START Exercise materials

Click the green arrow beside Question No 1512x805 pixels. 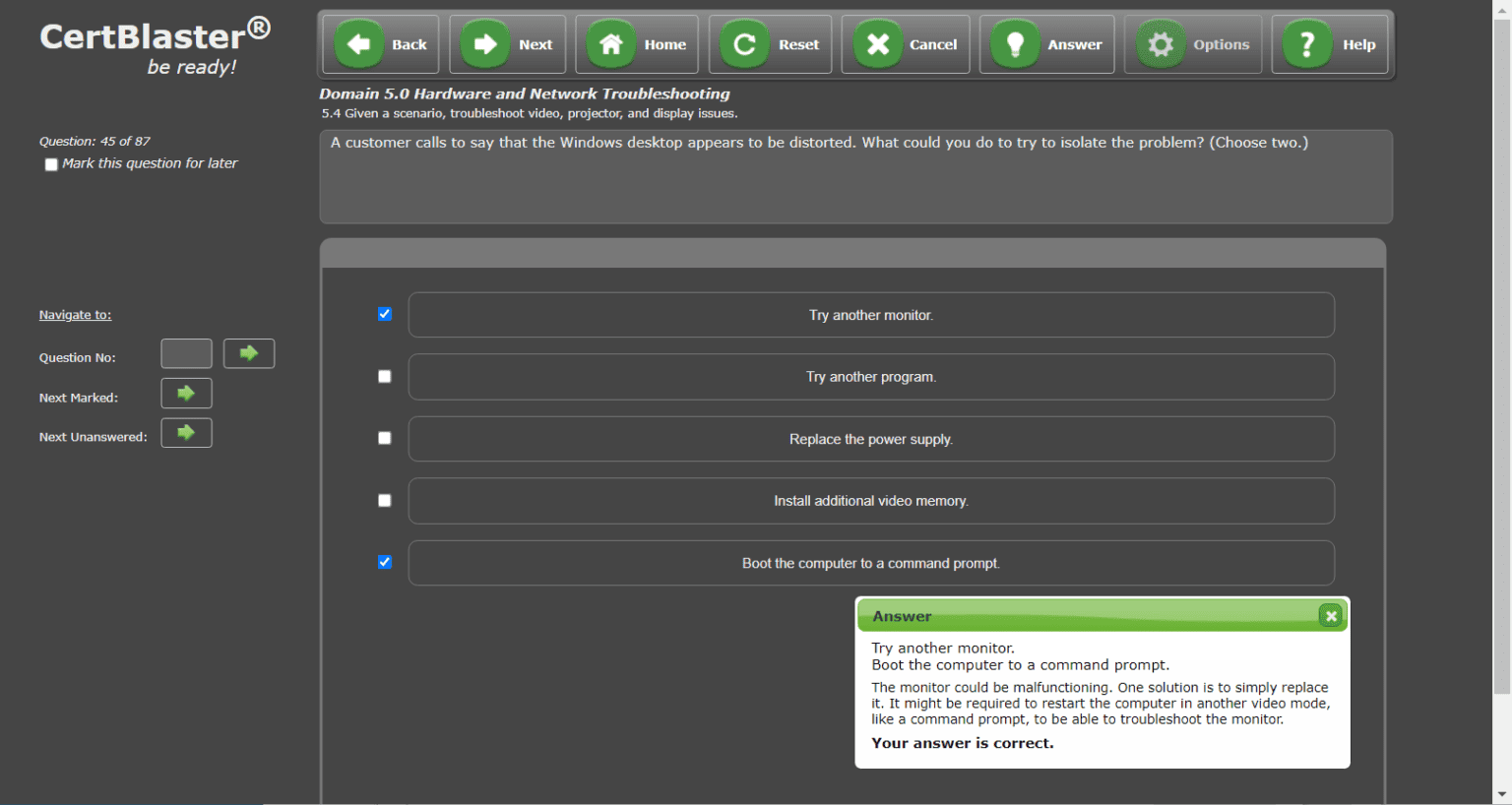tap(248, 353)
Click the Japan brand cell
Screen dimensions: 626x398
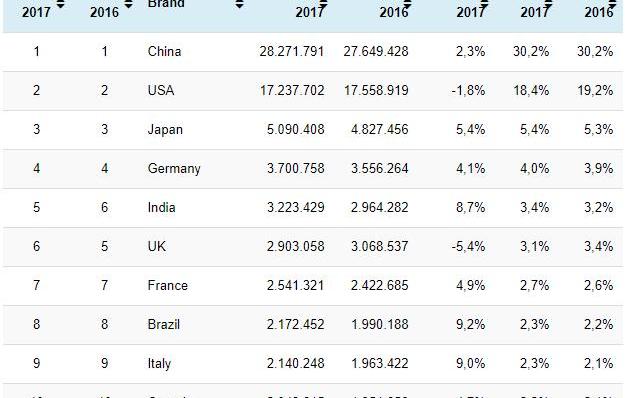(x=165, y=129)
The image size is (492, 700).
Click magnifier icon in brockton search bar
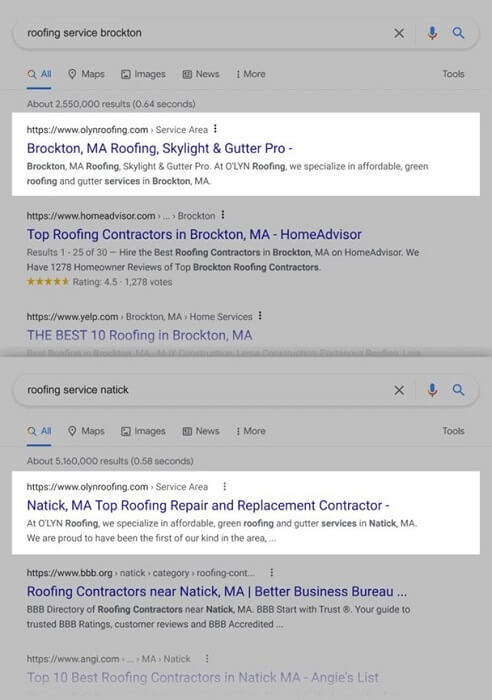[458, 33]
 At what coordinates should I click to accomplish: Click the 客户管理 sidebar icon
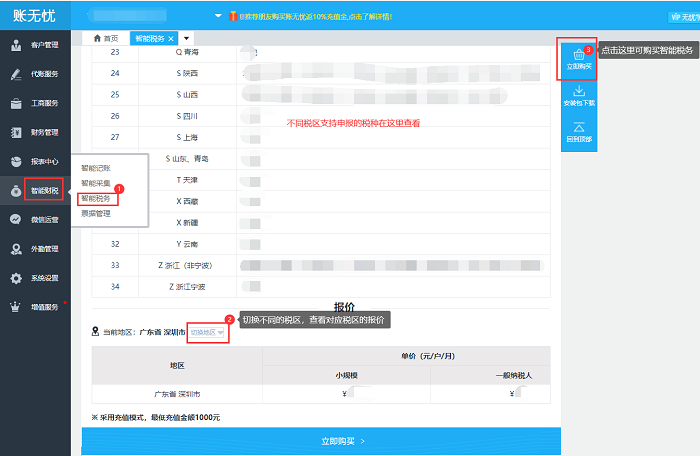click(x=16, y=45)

END Exercise materials

## Work order
Word for word, output the lines from the line bearing "Screen dimensions: 626x398" through the end of the records above, and only those, without the pictures.

## Answer section
Screen dimensions: 626x398
(x=165, y=129)
The image size is (492, 700).
Click magnifier icon in brockton search bar
[458, 33]
 At what coordinates should I click to accomplish: Click the 客户管理 sidebar icon
click(x=16, y=45)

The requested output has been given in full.